O corte de gastos nem sempre era possível, como no contrato para o fornecimento de energia elétrica firmado em outra gestão, no qual a cidade pagava “até a luz da Lua”. “Apesar de ser o negócio referente à claridade, julgo que assinaram aquilo às escuras”, graceja o prefeito. Se era obra importante mas prorrogável, ele adiava, a exemplo da construção do cemitério novo: “Os mortos esperarão mais um tempo. São os munícipes que não reclamam”. E enterrava os recursos na conservação.
“Aí está, em traços largos, o estado em que se encontra a Prefeitura de Palmeira do Índios”, conclui o prefeito no primeiro relatório. Do interior de Alagoas, os documentos chegaram até o editor Augusto Frederico Schmidt, no Rio de Janeiro, que imaginou que quem escreve um relatório de prestação de contas com tamanha graça deveria ter um romance na gaveta. E tinha mesmo. Caetés, o primeiro livro de Graciliano Ramos, foi escrito durante a gestão, e saiu pela editora de Schmidt em 1933. O romance, aliás, se passa em Palmeira dos Índios, e tem como protagonista um guarda-livros que deseja ser escritor e fazer parte da elite social da cidade.
Como uma obra literária inacabada, Graciliano não terminou o mandato, mas seus relatórios deixam reflexões sobre o papel do prefeito, esse cargo cada vez mais esquecido em relação às pautas de política nacional que dominam as conversas nos ônibus e padarias, mas fundamental para o lugar onde a vida acontece, ou seja, o município.

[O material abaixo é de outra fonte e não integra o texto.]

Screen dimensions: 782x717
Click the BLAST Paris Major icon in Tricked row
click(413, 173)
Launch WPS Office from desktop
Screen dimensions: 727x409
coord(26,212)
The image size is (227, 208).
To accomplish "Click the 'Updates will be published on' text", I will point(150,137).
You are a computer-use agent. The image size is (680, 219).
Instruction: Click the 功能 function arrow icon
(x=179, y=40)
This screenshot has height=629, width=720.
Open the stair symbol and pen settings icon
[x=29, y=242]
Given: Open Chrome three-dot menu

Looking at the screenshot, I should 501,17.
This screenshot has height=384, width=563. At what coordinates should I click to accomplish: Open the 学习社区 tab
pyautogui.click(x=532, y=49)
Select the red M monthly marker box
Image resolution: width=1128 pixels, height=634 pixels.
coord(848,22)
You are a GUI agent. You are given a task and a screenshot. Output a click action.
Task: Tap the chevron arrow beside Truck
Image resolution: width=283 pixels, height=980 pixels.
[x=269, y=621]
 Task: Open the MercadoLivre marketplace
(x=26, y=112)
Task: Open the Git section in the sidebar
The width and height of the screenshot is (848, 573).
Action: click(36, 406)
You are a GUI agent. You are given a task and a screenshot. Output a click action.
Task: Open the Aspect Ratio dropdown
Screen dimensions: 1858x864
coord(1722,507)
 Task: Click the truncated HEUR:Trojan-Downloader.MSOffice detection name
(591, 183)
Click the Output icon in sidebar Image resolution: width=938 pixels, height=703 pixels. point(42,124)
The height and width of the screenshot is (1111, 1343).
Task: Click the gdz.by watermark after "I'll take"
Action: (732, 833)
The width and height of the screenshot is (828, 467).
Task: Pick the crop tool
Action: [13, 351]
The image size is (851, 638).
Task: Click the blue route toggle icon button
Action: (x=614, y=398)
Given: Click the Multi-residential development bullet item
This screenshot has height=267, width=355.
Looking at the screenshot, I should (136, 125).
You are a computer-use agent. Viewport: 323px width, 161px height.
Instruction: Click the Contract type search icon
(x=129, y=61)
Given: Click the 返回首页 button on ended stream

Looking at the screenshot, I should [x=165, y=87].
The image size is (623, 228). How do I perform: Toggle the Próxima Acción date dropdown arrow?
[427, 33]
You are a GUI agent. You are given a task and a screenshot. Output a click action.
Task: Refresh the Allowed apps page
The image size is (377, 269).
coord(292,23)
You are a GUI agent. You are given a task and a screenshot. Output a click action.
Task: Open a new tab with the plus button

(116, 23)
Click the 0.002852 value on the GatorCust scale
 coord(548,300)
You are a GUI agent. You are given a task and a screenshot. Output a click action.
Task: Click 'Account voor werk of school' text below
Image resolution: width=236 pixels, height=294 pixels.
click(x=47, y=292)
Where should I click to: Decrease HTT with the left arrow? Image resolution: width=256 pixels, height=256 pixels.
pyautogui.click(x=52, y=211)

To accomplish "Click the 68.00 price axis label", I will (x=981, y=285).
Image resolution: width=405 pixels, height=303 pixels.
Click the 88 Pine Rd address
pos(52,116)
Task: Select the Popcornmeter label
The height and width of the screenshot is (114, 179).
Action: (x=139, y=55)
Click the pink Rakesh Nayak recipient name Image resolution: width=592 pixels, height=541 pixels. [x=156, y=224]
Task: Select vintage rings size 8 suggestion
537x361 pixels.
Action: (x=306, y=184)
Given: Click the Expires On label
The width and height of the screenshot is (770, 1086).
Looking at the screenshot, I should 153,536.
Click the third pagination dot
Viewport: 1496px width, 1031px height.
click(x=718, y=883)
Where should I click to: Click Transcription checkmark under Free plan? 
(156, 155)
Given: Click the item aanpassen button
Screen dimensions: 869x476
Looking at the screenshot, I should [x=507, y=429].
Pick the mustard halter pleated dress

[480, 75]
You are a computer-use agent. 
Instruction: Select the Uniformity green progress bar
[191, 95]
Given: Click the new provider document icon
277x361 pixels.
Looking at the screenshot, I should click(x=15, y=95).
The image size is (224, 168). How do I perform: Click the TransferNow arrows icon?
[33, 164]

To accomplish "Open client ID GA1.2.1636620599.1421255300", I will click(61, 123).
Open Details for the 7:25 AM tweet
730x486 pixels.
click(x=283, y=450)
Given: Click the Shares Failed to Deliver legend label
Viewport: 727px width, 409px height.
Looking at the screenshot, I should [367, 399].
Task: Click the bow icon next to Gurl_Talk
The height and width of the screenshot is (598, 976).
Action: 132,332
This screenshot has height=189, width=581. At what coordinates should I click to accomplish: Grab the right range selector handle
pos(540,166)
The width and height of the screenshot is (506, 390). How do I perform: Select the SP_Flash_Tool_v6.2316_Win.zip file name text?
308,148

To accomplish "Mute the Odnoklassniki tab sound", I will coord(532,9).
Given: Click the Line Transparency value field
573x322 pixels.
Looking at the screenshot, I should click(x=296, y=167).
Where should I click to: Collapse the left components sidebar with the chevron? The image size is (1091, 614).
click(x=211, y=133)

Matando-lhe “o bicho do ouvido”, as reclamações fizeram parte do começo ao fim da gestão do escritor, inclusive colaborando para a renúncia. Mas a indiferença da população à política local não ajudaria Graciliano a construir uma cidade mais próspera e justa. Pelo contrário, o prefeito escreve: “Bem comido, bem bebido, o pobre povo sofredor quer escolas, quer luz, quer estradas, quer higiene. É exigente e resmungão”. A apatia política, em vez disso, tende a buscar soluções tão fáceis quanto falsas, não se importando em destruir o que não afeta mais. É melhor que reclamem.